Q. The Pac 12 and the SEC has transfer bans for serious misconduct issues. Do you foresee the Big Ten ever adopting that or are there discussions about that sort of rule?
COMMISSIONER DELANY: We have had discussions on that. Ever is quite a long time, but I would tell you that as we've looked at it, we've talked to our athletic directors, our faculty and presidents, we've had outside legal counsel as well as experts on the Cleary Act and Title IX. And we believe the facts and circumstances closest to the ground are the places those decisions ought to be made.

I think just as you've seen these policies executed and in some cases they work, in some cases they fail to work. So we've got a lot of confidence in the commitment by our institutions. Totally committed to reducing and if not eliminating violence, sexual violence in every way.

And so we will continue to have those discussions, but we have made the decision that, based on the facts and circumstances being local, that's the best place for these decisions to be worked out.

Q. There have been some reports out there of new numbers for the Big Ten TV deal. Are those numbers accurate? And regardless of what they end up being, is there any room for negotiating the payouts to Rutgers and Maryland and Nebraska, other integrated members, or are those contracts set in stone no matter what the numbers end up being before 20, 21?
COMMISSIONER DELANY: As you know, it's the policy of the Big Ten not to confirm media numbers. There's always speculation. People always leak. Sometimes they're really accurate. Sometimes they're high and sometimes they're low.

What we do is what we need to do by law, we conform to the requirements, file 990s. Steve Berkowitz does this for all of us to give us insight into what's going on in different conferences. And we'll do that.
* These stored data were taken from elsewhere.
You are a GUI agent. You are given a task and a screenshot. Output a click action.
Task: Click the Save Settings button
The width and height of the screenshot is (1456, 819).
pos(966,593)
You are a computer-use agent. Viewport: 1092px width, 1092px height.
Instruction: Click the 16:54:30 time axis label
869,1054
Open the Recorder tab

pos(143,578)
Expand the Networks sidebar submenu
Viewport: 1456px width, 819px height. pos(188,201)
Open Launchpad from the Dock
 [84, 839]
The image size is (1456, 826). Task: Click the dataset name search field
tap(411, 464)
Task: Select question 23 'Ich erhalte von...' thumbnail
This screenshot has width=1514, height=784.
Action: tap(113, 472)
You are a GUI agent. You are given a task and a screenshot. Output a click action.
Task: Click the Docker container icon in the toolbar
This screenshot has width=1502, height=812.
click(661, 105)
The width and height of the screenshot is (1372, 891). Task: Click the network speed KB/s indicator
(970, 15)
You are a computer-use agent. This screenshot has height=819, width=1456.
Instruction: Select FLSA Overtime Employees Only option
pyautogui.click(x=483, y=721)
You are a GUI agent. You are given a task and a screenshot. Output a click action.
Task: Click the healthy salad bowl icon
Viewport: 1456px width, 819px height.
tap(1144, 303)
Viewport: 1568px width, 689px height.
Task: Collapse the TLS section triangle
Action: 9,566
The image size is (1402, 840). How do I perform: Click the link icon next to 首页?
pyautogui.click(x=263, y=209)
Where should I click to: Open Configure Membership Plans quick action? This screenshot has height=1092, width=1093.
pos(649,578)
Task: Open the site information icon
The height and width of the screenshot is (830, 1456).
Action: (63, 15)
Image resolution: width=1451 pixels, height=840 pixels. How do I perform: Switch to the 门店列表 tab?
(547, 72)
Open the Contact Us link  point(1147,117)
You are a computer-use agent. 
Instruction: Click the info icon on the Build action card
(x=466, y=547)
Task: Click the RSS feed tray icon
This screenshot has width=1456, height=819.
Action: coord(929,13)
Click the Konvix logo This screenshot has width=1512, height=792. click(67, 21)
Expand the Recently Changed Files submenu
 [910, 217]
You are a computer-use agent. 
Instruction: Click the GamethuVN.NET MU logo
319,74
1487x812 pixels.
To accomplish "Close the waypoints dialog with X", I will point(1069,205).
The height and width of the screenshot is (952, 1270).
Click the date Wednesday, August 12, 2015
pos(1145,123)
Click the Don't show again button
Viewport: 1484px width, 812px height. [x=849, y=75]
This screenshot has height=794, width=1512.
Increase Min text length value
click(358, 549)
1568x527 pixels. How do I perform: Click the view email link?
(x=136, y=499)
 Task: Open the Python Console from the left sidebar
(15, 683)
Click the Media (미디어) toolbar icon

In terms of the financial integration, there's of course the academic, there's the competitive, and there's the financial. And those deals were agreed upon at the time. They're all a little bit different. Everybody was kept whole from where they came.

And then when there's full financial integration, they will all be full financial members, and that's equal number of years for each of the six year process. But the deals that were negotiated were all negotiated on the basis of keep us whole, keep you whole, and after six years of being a member of the Big Ten, you'll then become a full financial member.

Q. This is just one measure, but in the 2016 recruiting rankings, the east had the four top recruiting classes. In 2017, five of the top six recruiting classes are East Division teams. What is your belief in that you have the correct division alignment right now, east and west, in terms of competitive balance and what could ever lead to rethinking that?
COMMISSIONER DELANY: As you know, as we move from 11 to 12 and then 12 to 14, we've taken two different routes. The first route was what I would call competitive based, not a geographic base, but we didn't quite have the spread.

The most recent spread change when we went to 14 was geographic. I think we were cognizant on the first go around of almost having a draft. The top four split them up, the next four split them up and so on.

In this one, it was pure geography. If you draw a line, and that was the decision, that was discussed, debated and decided. So I don't expect that to change in the short term.

And could it change? The word ever is a long word and could it ever change? I guess there could be a discussion, but there's no present discussion to make that change.

And I think things are a little cyclical. I mean, if you look at other conferences who have experimented much longer than we have, you had a 10 or 12 year run by the eastern group in the SEC and then a 15 , 10 12 year run by the west. It looks like the east is getting stronger. We have some great programs in the west who have won national championships, that have won big bowls, that have found themselves in the top five and ten rankings in the country, have great coaches, great resources, great brands.

So I suspect over time there would be parity. Maybe not as much parity as a set of divisions that were maybe negotiated and drafted, but I think there will be benefits of parity in the system.